The port you describe is exactly what Dave has. I think most of them are like that these days. My oncology surgeon (for my melanoma) was telling us he put the first port in, in our area, and "back then" they had the tube thing permanently sticking out, so the disk under the skin thing is a huge improvement.

The nurses in the emergency room used Dave's port for just about everything they did to him. I have terrible veins and not so fond memories of all the blood draws I had done during infertility treatments. Wish I'd had a port then! I told the emergency room doc I was thinking about getting my own port, just for the heck of it! Ha!

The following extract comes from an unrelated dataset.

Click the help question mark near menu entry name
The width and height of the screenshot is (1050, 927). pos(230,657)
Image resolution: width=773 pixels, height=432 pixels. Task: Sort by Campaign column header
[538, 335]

Hang in there, and your chemo will start again soon and you will be glad of the port. Only a temporary delay.

God Bless,

Karen C.

[Don Wood]

Kat, my wife Lucie's port is also under the skin. Good luck. Don

[Snowflake]

Kat,

Double check on that time with your procedure. When doing all the crap around my gall bladder, someone scheduled my function test in the afternoon... I had had to get back in contact with my GPs nurse over a pre-surgery check up and mentioned to her that it was in the afternoon and she told me that somebody had screwed up, they want those tests all completed before noon...so I called the schedulers back and guess what! My appointment time went from 2P to 7A because they prefer to have those complete before noon! Hmmmmm....maybe someone should put a note on the code for that procedure, ya think?

Also, check to see if you can have just water - it does put SOME weight in your tummy so it's not so grumbly....

Becky

[OhioKat]

When the nurse told me the time I was pretty unhappy about it and suggested that I could get up early that & have a breakfast & still only have to go 12 hours without eating but then she told me the only problem with that is that there is a chance they will call me early incase of cancellations or what have you so it would be best to not eat after midnight.

Now you know what will happen, if I don't eat something early or when I wake up they willnot call me in early but if I do breakdown and eat something they will. Part of me is tempted to just say the hell with it and have a breakfast and tell them NO if they call me in early, after all I made baby sitting arangements based on my appointment time and babysitting isn't not always very easily shifted & changed, then again, if I don't eat and they call me in at noon its a lot less time without eating.

I just feel kind of whiney and goofy on this, I mean with everything else going on in my life I'm pissing & moaning about eating? Except I seriously feel like crap if I skip breakfast and the longer I go without eating the worse I get. And you know if I'm not scheduled until 4:45 its going to be6 or 7 before I can eat. Thats a hella long time

I just think that its wrong for them to ask anyone to go that long without eating or drinking anything.. I can't even confuse my stomach with water or juice. *sigh* sorry for keeping going on and on about this.

[Guest Karen C]

Hey - don't feel like you're whining and pissing and moaning over nothing. I think you're very justified in feeling that way. I know I would, and I'm no wimp when it comes to medical stuff, ask Dave.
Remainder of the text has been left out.